Выступление гостя должно было состояться на следующий день в зале Калашниковой биржи. Хлебников и Лившиц составили воззвание, и Хлебников повез его в типографию. С Лившицем они договорились встретиться уже в зале, чтобы распространить свою листовку. Начала собираться публика. Лившиц стоял у дверей и караулил Хлебникова. Кульбин, который каким-то образом узнал, что они замыслили, тоже встал у дверей. Наконец, за несколько минут до начала лекции, в зал вбежал Хлебников. Он быстро сунул половину листовок Лившицу, и они принялись обходить ряды, вручая свои листовки. Лившиц увидел, что в печатном тексте Хлебников смягчил некоторые выражения. Листовка гласила:
«Сегодня иные туземцы и итальянский поселок на Неве из личных соображений припадают к ногам Маринетти, предавая первый шаг русского искусства по пути свободы и чести, они склоняют благородную выю Азии под ярмо Европы.
Люди, не желающие хомута на шее, будут, как и в позорные дни Верхарна и Макса Линдера, спокойными созерцателями темного подвига.
Люди воли остались в стороне. Они помнят закон гостеприимства, но лук их натянут, а чело гневается. Чужеземец, помни страну, куда ты пришел!
Кружева холопства на баранах гостеприимства.
В. Хлебников. Б. Лившиц».
Не успел Лившиц раздать и десяти листовок, как к нему подскочил Кульбин, вырвал у него всю пачку и, яростно разрывая на части свою добычу, кинулся догонять Хлебникова. «В первый раз в жизни, – вспоминает Лившиц, – я видел Кульбина остервенелым: он не помнил себя и одним взором, казалось, был способен испепелить меня и Хлебникова. Что там произошло у них в другом конце зала, не знаю, но, когда Николай Иванович вернулся на эстраду, он производил впечатление человека, выпрыгнувшего из поезда на полном ходу». Хлебников разозлился не меньше, чем Кульбин, и вызвал того на дуэль, от которой Кульбин уклонился. Лекция началась, и Хлебников сразу ушел.
Взбешенный Хлебников написал открытое письмо (правда, не опубликовал его): «Бездарный болтун! В стороне скотский поступок врача Кульбина. Он, этот слабоумный безумец, этот верный Личарда, надеялся убежденной бранью искреннего дурака запачкать чье-то имя... Вы, приятель, опоздали приехать в Россию, вам нужно было приехать в 1814 году. Сто лет ошибки в рождении человека будущего. Бешеный бег жизни заключается не в том, чтобы французик из Бордо выскакивал каждое столетие. Итак, прибегая к языку, к которому прибег ваш раин Кульбин, вы подлец и негодяй.

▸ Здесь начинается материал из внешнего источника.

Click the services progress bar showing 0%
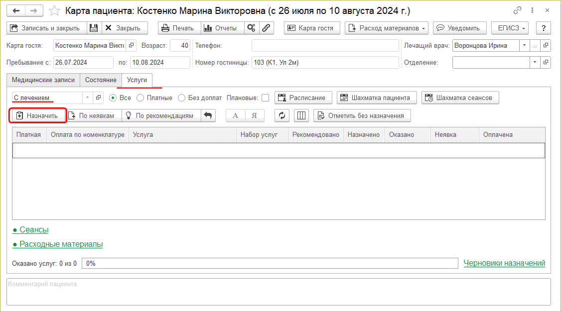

Так чествует новейшего французика из Бордо Будетлянин. До свидания, овощ!» Кончалось письмо так: «С членами „Гилеи“ я отныне не имею ничего общего». Хлебников демонстративно не присутствовал больше на лекциях Маринетти.

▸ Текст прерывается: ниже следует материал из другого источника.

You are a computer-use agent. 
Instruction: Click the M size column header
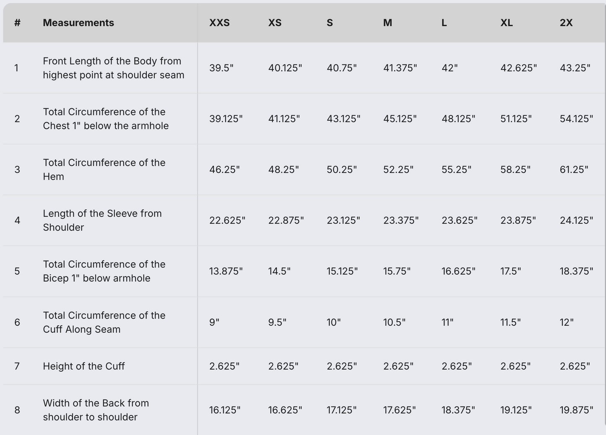(x=388, y=23)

Лившиц оказался не таким принципиальным и, наоборот, поехал после лекции к Кульбину чествовать Маринетти, был на всех последующих встречах и имел с Маринетти продолжительные беседы. Хлебников же, обидевшись на своих друзей, принял приглашение Корнея Чуковского погостить у него на даче в Куоккале. Они встретились на посмертной выставке художника Ционглинского и оттуда отправились на поезд. По дороге Хлебников не произнес ни слова. Потом, взяв у Чуковского каталог выставки, написал на обороте обложки: «Заявляю, что я больше к так называемым футуристам не принадлежу». Вручив этот документ Чуковскому, он опять погрузился в молчание.